Comenzamos a aprender mediante la simulación. Los juegos infantiles entre buenos y malos nos permiten explorar nociones difíciles y toda una gama de conductas humanas. En nuestras fantasías infantiles existe para nosotros el mundo real con todas sus posibilidades, pero sin ninguno de sus riesgos. 

Cuando legamos a la edad adulta también aprendemos incorporando las herramientas de estas primeras experiencias de aprendizaje. Las simulaciones nos permiten crear una versión manejable de nuestro mundo, donde podamos practicar conductas y corregir nuestros errores. La creación de modelos de situaciones reales nos prepara para actuar con más eficacia en el mundo real.

Las simulaciones exigen energía, creatividad y concentración, pero los participantes experimentan una gran satisfacción a cambio de su esfuerzo. Si se preparan con cuidado, aumentará la participación y la implicación de los participantes, y el rendimiento mejorará eficazmente.

Un juego de simulación consiste en una combinación entre simulación y competición. Las situaciones plantean desafíos específicos que perfeccionan las habilidades e invitan a los jugadores a experimentar estrategias nuevas.

Las simulaciones se basan en la premisa de que una formación eficaz requiere el equilibrio de tres factores:

  • Contenido: la difusión de ideas, principios o conceptos nuevos.
  • Experiencia: la oportunidad de aplicar el contenido en un ambiente experimental.
  • Feedback: las respuestas a las acciones desarrolladas y la relación que existe entre el rendimiento y el resultado obtenido.

 

Los dos pasos más importantes que deben darse antes de diseñar o desarrollar una simulación son:

  1. Revisar los objetivos.
  2. Determinar las necesidades del grupo.

Una vez que usted ha revisado los problemas y expectativas de su organización, fije sus metas y piense en cómo habrá de conseguirlas.
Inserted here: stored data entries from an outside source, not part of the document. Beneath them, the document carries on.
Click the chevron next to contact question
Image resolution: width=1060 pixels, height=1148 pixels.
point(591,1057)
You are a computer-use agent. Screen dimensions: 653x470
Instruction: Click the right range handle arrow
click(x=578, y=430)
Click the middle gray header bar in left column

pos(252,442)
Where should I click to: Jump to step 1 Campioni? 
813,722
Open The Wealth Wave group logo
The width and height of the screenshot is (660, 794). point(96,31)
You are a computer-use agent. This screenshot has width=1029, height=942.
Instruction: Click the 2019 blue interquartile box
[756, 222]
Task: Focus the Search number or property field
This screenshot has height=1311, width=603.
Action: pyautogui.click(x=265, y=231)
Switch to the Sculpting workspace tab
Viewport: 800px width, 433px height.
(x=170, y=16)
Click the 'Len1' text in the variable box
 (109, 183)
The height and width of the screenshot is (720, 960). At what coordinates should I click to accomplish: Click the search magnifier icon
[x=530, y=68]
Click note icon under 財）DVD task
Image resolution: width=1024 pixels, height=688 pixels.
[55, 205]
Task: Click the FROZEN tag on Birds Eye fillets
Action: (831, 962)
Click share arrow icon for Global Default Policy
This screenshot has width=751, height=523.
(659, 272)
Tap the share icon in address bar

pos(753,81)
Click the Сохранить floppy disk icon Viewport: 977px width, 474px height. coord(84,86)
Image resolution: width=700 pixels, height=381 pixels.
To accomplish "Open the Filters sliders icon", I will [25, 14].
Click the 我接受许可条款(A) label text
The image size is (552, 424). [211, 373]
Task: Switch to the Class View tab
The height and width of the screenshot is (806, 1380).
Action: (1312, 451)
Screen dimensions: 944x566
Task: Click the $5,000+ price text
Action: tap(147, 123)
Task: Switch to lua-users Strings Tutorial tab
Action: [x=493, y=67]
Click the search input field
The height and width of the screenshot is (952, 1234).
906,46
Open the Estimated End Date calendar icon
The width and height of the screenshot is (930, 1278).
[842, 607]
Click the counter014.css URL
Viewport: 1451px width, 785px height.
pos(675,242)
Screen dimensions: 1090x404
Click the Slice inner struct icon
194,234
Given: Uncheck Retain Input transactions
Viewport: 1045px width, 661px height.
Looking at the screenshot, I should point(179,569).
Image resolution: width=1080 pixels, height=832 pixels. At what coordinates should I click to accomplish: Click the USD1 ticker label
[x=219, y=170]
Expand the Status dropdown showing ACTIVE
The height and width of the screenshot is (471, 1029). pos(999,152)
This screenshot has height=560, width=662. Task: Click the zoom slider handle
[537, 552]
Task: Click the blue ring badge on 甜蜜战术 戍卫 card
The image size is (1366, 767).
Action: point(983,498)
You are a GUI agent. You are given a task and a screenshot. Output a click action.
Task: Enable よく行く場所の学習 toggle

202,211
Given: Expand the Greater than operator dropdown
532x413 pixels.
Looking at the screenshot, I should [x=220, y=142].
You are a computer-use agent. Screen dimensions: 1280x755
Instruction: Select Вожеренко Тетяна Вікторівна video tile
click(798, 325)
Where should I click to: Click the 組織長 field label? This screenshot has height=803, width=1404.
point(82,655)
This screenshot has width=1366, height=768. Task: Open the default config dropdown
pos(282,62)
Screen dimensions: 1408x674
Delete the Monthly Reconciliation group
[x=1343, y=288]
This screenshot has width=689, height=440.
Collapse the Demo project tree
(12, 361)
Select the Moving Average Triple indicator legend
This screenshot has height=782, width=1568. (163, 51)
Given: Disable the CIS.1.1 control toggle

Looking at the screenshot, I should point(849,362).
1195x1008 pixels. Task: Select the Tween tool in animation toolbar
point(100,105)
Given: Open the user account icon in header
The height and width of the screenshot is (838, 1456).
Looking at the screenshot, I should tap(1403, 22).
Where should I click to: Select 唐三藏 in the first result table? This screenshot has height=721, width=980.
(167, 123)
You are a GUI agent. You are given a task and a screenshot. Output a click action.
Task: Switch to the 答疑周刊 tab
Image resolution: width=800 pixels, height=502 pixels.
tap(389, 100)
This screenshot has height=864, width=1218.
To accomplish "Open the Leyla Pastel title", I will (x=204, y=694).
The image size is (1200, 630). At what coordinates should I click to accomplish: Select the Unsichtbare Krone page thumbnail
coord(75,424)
Recuerde que siempre hay variaciones en la audiencia. Adapte la simulación a sus participantes. ¿Se trata de ejecutivos, gestores de nivel medio o supervisores? ¿Qué técnicas destinadas a la resolución de problemas y de comportamiento interpersonal se requieren para las diferentes funciones? Siga estas pautas para dinamizar las simulaciones:

  • Determine el propósito de la simulación; ¿está diseñada para guiar a los participantes en la adquisición de información y habilidades?
  • Seleccione una simulación para que coincida con el propósito diseñado.
  • Cree los parámetros de la simulación: hora de comienzo y de fin, el tipo de intervención que usted realizará. Como dinamizador, es necesario que se mantenga vigilante, paciente y disponible.
  • Facilite la actividad de simulación.
  • Comprometa activamente a los participantes en el proceso de feedback o de revisión.
  • Resuma los puntos clave en un rotafolio.

Cuando las organizaciones se enfrentan con entornos económicos y tecnológicos en rápido cambio, la necesidad de una formación eficaz, acelerada y rentable se convierte en un factor decisivo. En ciertos casos la utilización de entornos simulados puede reducir el tiempo de formación, los costes, los errores y las decisiones equivocadas.